In reading recent articles on innovation, there is a definite focus on differentiation. Various elements to innovation are often mentioned: agility, culture, transformation, customer-focus, data-centered, etc. These are often directed at how a company can develop new innovative products or provide new innovative services or new innovative delivery channels. Carriers are encouraged to use big data to learn more about their customers (policyholders and/or producers), to use the cloud and mobile to provide ease of doing business or to modernize their systems to provide customers with faster better service through internal process efficiency. The focus of these efforts is to be different, faster, better than other providers.
Now, differentiation can be a very good strategy. Apple has become the number one brand and the company of the highest net value (or near it) by following a corporate-wide culture of “Think Different”. Within the insurance world, companies like MetLife, Geico and Progressive have use innovative marketing, branding and technology to their advantage through differentiation. However, there’s a problem with focusing your strategy on differentiation. To be successful at differentiation, a company has to have a corporate culture that supports it – a culture of listening for ideas, design thinking, and tolerance for failures. It has to support its innovation efforts with talented staff, properly funded technology investments and simplified agile processes.

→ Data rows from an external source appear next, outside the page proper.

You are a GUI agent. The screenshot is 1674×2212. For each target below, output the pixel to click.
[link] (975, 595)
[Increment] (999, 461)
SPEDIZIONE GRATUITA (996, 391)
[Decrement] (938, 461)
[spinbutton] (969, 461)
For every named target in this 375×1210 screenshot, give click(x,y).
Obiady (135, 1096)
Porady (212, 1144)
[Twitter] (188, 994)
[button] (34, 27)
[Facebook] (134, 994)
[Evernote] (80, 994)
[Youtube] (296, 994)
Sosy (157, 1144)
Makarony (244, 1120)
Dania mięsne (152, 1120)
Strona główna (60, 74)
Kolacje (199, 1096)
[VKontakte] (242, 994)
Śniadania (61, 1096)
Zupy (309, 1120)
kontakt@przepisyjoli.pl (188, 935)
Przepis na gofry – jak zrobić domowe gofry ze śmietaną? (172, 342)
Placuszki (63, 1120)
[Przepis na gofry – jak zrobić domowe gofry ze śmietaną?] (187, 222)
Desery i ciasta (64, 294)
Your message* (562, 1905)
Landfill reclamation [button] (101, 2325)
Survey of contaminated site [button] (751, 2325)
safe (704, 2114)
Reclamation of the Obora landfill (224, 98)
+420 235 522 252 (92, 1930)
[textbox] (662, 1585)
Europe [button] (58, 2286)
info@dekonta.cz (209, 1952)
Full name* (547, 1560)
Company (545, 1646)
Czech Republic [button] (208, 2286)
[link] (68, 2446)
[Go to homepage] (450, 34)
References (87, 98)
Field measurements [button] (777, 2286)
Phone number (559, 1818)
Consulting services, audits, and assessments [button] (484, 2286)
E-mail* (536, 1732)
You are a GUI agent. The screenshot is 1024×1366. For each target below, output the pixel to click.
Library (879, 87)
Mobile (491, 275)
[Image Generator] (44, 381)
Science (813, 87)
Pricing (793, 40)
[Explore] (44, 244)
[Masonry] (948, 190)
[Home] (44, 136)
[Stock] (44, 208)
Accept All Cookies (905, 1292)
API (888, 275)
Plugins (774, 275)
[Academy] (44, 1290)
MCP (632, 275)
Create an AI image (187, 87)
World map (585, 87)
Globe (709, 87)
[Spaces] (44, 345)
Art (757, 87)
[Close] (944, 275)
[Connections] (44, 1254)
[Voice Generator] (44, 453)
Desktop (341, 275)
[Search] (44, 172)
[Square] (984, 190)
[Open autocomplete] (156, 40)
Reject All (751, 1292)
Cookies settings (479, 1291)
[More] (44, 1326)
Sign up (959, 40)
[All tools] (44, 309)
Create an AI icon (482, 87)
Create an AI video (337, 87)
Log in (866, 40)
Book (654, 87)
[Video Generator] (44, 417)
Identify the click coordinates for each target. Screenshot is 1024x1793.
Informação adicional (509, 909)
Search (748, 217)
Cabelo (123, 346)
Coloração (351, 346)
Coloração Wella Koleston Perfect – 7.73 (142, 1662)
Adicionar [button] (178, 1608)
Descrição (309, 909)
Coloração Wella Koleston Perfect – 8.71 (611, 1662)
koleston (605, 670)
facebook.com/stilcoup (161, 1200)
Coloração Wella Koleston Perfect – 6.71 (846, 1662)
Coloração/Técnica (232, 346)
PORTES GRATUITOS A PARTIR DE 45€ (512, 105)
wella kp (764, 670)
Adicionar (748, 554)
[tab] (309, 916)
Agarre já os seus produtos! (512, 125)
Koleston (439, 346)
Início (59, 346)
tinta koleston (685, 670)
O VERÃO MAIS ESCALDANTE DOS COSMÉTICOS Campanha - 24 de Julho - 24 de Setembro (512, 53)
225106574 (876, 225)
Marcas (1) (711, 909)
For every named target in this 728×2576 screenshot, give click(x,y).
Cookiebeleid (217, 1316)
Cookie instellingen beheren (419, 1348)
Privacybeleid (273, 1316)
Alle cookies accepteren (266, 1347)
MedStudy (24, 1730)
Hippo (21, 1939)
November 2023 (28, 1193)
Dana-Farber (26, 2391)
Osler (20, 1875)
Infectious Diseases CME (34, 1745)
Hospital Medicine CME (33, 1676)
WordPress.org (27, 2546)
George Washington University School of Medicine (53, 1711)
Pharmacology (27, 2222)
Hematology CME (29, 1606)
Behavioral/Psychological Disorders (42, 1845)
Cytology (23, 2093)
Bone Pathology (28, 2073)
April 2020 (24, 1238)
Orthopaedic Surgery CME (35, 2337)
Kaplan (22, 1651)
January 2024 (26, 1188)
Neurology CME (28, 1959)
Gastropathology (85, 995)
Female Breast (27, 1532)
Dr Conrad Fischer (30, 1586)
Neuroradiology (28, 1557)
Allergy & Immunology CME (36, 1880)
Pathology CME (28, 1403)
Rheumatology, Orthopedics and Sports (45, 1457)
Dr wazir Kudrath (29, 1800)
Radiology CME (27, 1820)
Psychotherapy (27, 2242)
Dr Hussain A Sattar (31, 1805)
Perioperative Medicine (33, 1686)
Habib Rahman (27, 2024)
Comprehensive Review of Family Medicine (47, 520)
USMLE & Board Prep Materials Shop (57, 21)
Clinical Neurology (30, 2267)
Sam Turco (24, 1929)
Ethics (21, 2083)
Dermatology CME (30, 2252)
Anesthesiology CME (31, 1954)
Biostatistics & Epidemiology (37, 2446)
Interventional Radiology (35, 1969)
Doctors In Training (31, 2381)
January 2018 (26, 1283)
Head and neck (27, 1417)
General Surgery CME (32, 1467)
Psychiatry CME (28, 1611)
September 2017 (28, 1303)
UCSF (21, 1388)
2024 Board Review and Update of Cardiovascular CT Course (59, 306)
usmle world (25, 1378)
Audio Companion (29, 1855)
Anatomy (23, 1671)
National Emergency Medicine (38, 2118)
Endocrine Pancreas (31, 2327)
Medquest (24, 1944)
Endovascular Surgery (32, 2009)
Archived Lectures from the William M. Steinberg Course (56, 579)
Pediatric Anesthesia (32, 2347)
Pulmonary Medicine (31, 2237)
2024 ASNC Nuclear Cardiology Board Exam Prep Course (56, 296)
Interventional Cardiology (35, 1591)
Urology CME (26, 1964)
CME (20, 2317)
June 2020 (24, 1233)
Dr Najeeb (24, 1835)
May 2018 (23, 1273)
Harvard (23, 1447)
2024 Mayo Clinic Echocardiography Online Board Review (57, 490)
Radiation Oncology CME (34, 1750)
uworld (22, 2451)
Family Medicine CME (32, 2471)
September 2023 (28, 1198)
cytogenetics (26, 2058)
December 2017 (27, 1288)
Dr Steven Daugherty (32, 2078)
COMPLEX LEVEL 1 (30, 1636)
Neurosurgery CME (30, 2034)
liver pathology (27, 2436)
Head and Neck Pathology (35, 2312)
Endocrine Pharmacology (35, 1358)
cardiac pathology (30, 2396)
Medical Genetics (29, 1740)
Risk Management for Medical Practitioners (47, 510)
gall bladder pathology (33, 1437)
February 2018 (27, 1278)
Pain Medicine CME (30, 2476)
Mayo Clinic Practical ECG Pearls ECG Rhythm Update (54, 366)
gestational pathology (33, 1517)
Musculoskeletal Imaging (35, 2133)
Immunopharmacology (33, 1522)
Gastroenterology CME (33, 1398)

Developing this kind of culture and environment for innovation is relatively easy for start-up companies, but more difficult for the established players in a market, especially if they are risk averse, have a culture of failure being fatal and established technology that is difficult to maintain, upgrade and replace. Creating the proper environment for innovation takes either radical change, or time to evolve the culture and environment. Leaders in established companies often are not willing to make the radical changes necessary, and evolving the culture takes time while other companies get further ahead in the race for innovation and differentiation.
The real problem with differentiation is that unless you are prepared to differentiate now, the innovations will become accepted and you will need to follow a course of imitation. In a recent HBR article, Freek Vermeulen. Associate Professor of Strategy and Entrepreneurship at the London Business School, talks about how customers view differentiation. In some industries, the products and services are fundamentally not that different. He suggests that customers make buying decisions based less on what is different and more on social context – they buy a particular product or service because their social network and relationships suggest it is known and an acceptable choice.
The implication for insurance carriers is that differentiation is a good strategy, but eventually the innovation produced is imitated and becomes a standard offering. A strategy of imitation will eventually be required, and when products look the same to the customer, they will choose based on their social networks and relationships. An alternate focus for innovation by differentiation, then, might be to follow a strategy of imitation and socialization. For example:
- Instead of using big data to understand customer behavior, shape the behavior through social interaction. While streamlining customer interaction through the cloud and mobile strategies, find ways to build relationships where customers will interact with you and others to build trust and preferences.
- While modernizing systems to provide internal process efficiencies, put internal social networking into place to build a culture and skills that can be used to leverage external social interactions.
- Win customers not by being the coolest or latest, but by being the most connected and trusted.
The best part is that a strategy of imitation and socialization can be done while updating technology to do what others are doing, and it builds the kind of culture that can transform into one that is innovative and possibly differentiated in the end. It doesn’t take a radical change or large technology investments that work against the clock of the wave of technical change.